The agreement, finalized on July 7, 2024, by Paramount’s controlling shareholder Shari Redstone and Skydance, hinges on regulatory green lights that have so far proven elusive. While the Securities and Exchange Commission (SEC) approved the deal in February, and the European Commission followed suit that same month—dismissing any significant anti-competitive concerns—the FCC has yet to weigh in. Unlike its counterparts, the FCC has no fixed deadline to rule, leaving the merger’s fate hanging in a regulatory purgatory.
The holdup stems from a tangle of political and legal pressures. Before the 2024 election, President Donald Trump filed a $20 billion lawsuit against CBS News, a Paramount division, alleging deceptive editing in a 60 Minutes interview with then-Vice President Kamala Harris. Trump’s suit, which Paramount and CBS last month moved to dismiss as “an affront to the First Amendment,” has cast a shadow over the FCC’s review. Chairman Brendan Carr, a Trump appointee, has signaled that the lawsuit will factor into the agency’s decision, amplifying uncertainty.
Carr’s influence extends beyond the lawsuit. Last month, he vowed to block media mergers involving companies with diversity, equity, and inclusion (DEI) programs, aligning with Trump’s aggressive anti-DEI agenda.

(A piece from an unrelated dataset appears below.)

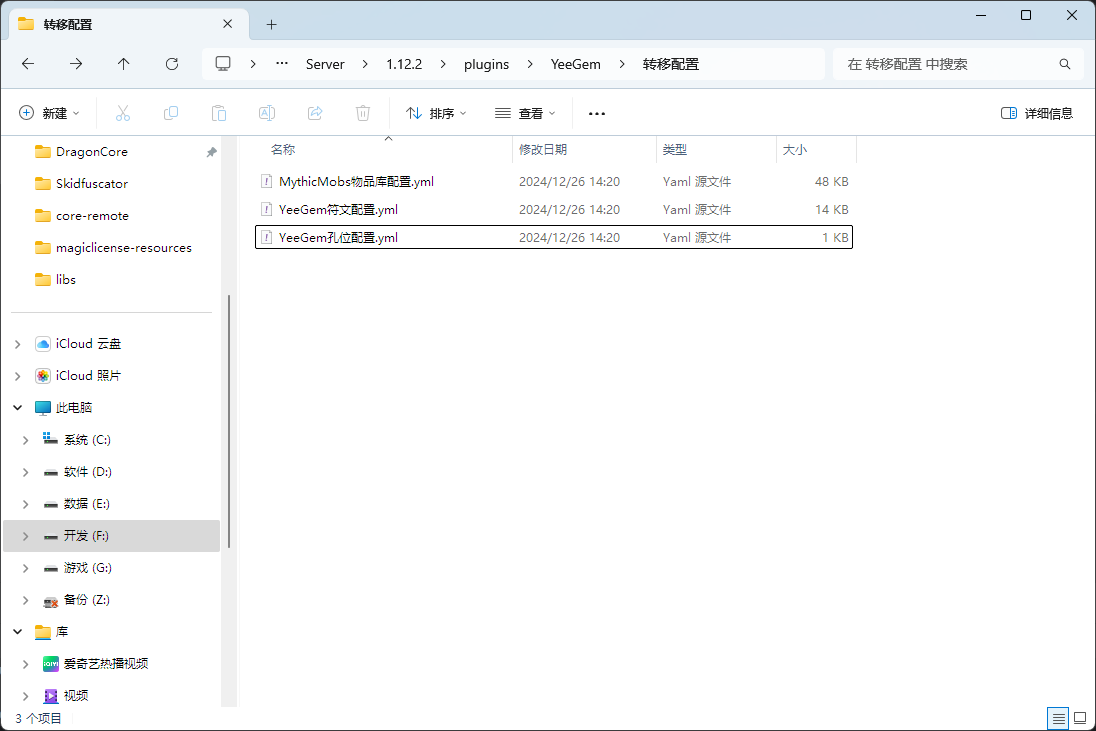Image resolution: width=1096 pixels, height=731 pixels.
Task: Open the see more ellipsis menu
Action: click(x=597, y=113)
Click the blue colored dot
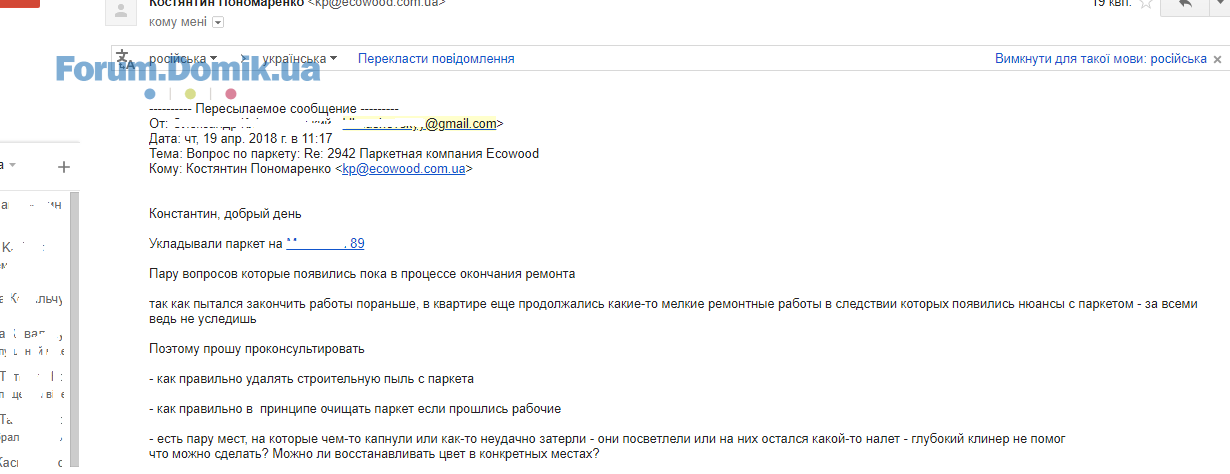The height and width of the screenshot is (474, 1230). pyautogui.click(x=150, y=94)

The FCC, under Carr’s direction, has launched probes into DEI practices at Disney/ABC and Comcast/NBCUniversal, citing concerns over what he calls “invidious forms of DEI.” Paramount, anticipating this scrutiny, announced in February that it would scale back some DEI initiatives to comply with the administration’s stance—a move that has sparked debate about corporate autonomy in the face of regulatory overreach.
The Skydance-Paramount deal, with an enterprise value pegged at $28 billion, promises a major shakeup in the media landscape. Skydance, valued at $4.75 billion in the merger, brings its production heft—think Mission: Impossible—to Paramount’s storied assets, including CBS and the Paramount film studio. National Amusements Inc. (NAI) shareholders, led by Redstone, will pocket $1.75 billion plus the assumption of NAI’s $650 million debt, totaling a $2.4 billion enterprise value. Paramount’s Class B common shareholders are set to receive $15 per share. Funding comes largely from the Ellison family—Oracle founder Larry Ellison is contributing $6 billion—alongside $2 billion from RedBird Capital Partners. An October filing clarified that Skydance CEO David Ellison, not Larry, will hold 100% of the family’s voting interests in the merged entity.

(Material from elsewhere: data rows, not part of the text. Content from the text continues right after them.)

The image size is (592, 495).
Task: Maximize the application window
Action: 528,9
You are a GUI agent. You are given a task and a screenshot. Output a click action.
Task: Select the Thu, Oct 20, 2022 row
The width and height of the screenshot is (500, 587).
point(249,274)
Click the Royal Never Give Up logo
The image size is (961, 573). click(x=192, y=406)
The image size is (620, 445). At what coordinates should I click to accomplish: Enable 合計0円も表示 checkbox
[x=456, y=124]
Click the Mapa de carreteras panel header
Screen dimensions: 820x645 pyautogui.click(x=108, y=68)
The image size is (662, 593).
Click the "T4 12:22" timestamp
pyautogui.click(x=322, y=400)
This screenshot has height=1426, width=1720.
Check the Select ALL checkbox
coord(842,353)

For now, the automatic 90-day extension keeps hope alive, triggered because all closing conditions—save for regulatory approvals—have been met or waived. But with no firm FCC timeline and Carr’s dual focus on the 60 Minutes suit and DEI policies, the merger’s path remains fraught. As Skydance and Paramount wait, the industry watches closely: will this deal cement a new media titan, or will it crumble under the weight of a tariff war’s collateral damage? July 7, 2025, looms as the next critical checkpoint.